At the height of the demand for housing, the award Nobel award in Chemistry 2025 has gone to three chemists who have built molecular housings thanks to their ingenuity, tenacity, patience and partnership.
Susumu Kitagawa, Richard Robson and Omar M. Yaghi have been awarded for the development of a new subject of molecular architecture. The Structures obtained are based on the combination of metals and organic molecules creating metal-organic scaffolds (MOF) with large interior cavities to house different molecules. The architecture of these constructions is reminiscent of the sculptures of Chillida and Oteiza, since the value lies in creating and sculpting the void.
These molecular constructions are as interesting as the process followed to arrive at them.
Robson, a professor at the University of Melbourne, got his inspiration by preparing a class for his students. He wanted them to build molecules by simulating the atoms with wooden balls and the bonds with rods. So, when he thought about where to pierce the balls to link them, he imagined a larger construction by joining molecules with the appropriate bonds. In this way, he combined molecules to form, like Lego models, regular Structures with cavities to house other molecules.

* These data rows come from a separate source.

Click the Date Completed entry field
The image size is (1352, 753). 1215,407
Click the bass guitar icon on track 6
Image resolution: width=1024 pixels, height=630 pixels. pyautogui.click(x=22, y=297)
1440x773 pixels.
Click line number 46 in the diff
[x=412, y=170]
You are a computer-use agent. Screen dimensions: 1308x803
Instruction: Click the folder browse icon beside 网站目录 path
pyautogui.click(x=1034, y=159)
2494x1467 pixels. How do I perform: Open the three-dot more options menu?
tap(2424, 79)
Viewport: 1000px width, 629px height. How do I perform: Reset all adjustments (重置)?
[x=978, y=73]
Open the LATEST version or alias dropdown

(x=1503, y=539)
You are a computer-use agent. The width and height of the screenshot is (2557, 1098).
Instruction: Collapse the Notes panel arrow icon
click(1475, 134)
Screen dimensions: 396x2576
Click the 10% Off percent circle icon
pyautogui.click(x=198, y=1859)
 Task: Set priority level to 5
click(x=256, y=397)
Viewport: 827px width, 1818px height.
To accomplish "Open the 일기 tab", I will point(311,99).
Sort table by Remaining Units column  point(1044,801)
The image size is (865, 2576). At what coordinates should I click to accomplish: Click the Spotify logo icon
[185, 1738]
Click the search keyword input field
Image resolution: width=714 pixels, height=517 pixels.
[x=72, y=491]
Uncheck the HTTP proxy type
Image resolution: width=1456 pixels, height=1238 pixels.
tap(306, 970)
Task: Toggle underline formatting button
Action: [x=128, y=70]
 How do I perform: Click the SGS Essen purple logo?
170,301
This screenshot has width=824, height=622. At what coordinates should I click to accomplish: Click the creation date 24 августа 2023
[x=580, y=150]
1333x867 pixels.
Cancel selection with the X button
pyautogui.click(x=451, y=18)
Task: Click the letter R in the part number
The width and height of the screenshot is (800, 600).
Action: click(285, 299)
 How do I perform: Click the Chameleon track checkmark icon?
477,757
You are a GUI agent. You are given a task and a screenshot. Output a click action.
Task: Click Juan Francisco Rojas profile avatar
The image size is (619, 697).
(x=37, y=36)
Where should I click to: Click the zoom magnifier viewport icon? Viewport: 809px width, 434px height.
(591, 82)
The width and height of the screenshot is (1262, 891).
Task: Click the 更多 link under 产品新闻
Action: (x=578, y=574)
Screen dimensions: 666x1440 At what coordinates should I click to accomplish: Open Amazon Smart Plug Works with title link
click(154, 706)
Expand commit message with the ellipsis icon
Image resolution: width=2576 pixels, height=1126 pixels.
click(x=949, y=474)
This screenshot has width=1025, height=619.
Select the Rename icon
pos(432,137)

For his part, Kitagawa read an ancient Chinese philosopher, Zhuangzi, who questioned what we believe to be useful. He argued that what is valuable may not bring immediate benefit. Unfortunately, while he did his research in that spirit, those who were to subsidize his research did not think so. In any case, he managed to obtain very stable, soft, flexible and malleable three-dimensional metal-organic Structures .
Finally, Yaghi introduced the world to MOF-5, which comprised a surface area of a soccer field in two grams. Thus, it could capture molecules by changing their shape and releasing them back to their original form as if it were a lung.
The teams of these three researchers laid the instructions for synthesizing thousands of metal-organic Structures in laboratories around the world with different properties.
For example, they have been designed to capture water from desert air and make it available by heating the MOF, to extract pollutants from water, to capture carbon dioxide and other greenhouse gases, to store hydrogen, to administer pharmaceuticals or to trap ethylene gas from fruits and delay their ripening. Once these Structures have been proposed, their possibilities are enormous for the benefit of humanity, to the point that they are being referred to as the material of the 21st century.
The result of the cooperation of researchers from different parts of the world, the combination of organic and inorganic material and the union of knowledge (philosophical, architectural, educational or chemical) leads to the creation of spaces where everyone fits. A great scientific and human learning.